Belge Bölümü →

↓↓↓

10 Aralık 2009 Perşembe

Kötü Bir Macera...


Birinci torbadan Manchester United ve ikinci torbadan CSKA Moskova geldiği zaman B Grubu'nun lideri belli olmuştu aslında. Manchester United ile başedebilecek ve altedebilecek takımların tamamı birinci ve ikinci torbaya konuşlandığından geriye kalan ekipler ancak ikincilik, dördüncü torbadakilerin bazıları ise prestij, bilemedin Avrupa Ligi için sahaya çıkacaklardı. B Grubu'nun üçüncü takımı Beşiktaş olurken, dördüncü takımı ise Wolfsburg oldu.

Beşiktaş ikinci torbadan CSKA Moskova'yı çekerken ne kadar şanslı ise dördüncü torbadan Wolfsburg'u çekerken o kadar şanssızdı ancak yine de uzaktan bakıldığında Beşiktaş'ın ikinci ya da üçüncü olamayacağı bir grup değildi.

↑↑↑

Yönerge 1 →
Aşağıdaki üç ifadeden hangilerinin belge bölümüyle uyuştuğunu belirt. Her birine evet ya da hayır de ve kararı veren sözleri belge bölümünden harfiyen alıntıla. (a) B Grubu'nun dördüncü takımı Wolfsburg oldu. (b) Beşiktaş, CSKA Moskova'yı birinci torbadan çekti. (c) Beşiktaş, Wolfsburg'u çekerken şanslıydı.

Görev Verileri →
↓↓↓

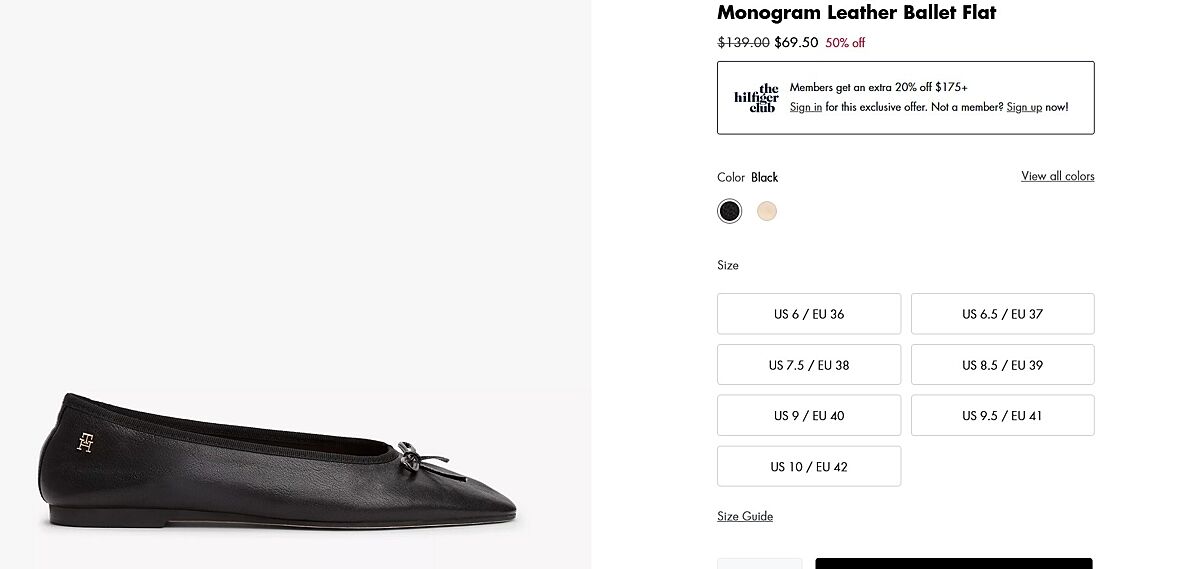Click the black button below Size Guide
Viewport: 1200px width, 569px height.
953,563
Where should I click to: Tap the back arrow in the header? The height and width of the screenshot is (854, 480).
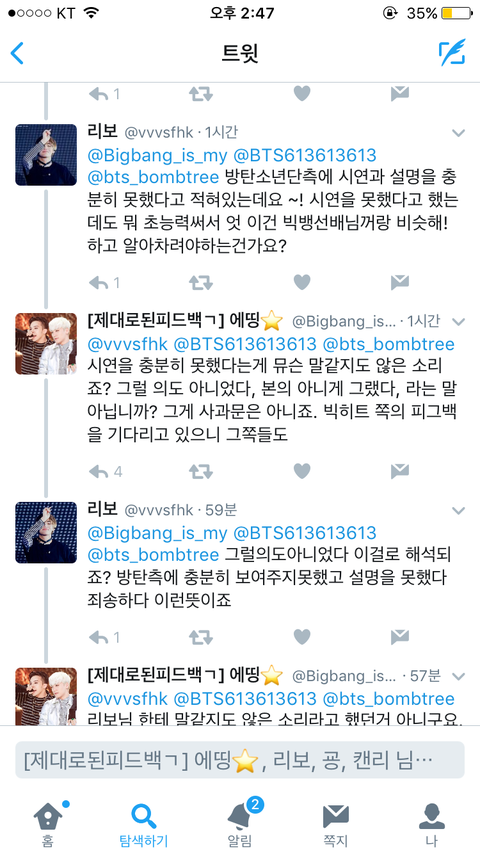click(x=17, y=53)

↑↑↑

Yönerge 2 →
Kayıtların tamamında "header" ifadesini "navigation bar" ile değiştirerek satırları yeniden yaz ve geri kalan her şeyi olduğu gibi bırak. Resimleri yanıta alma.

Yazılı Yanıt 1 →
(a) Evet: "dördüncü takımı ise Wolfsburg oldu"
(b) Hayır: "Beşiktaş ikinci torbadan CSKA Moskova'yı çekerken"
(c) Hayır: "dördüncü torbadan Wolfsburg'u çekerken o kadar şanssızdı"

Yazılı Yanıt 2 →
Click the black button below Size Guide
Viewport: 1200px width, 569px height.
953,563
Where should I click to: Tap the back arrow in the navigation bar? The height and width of the screenshot is (854, 480).
click(x=17, y=53)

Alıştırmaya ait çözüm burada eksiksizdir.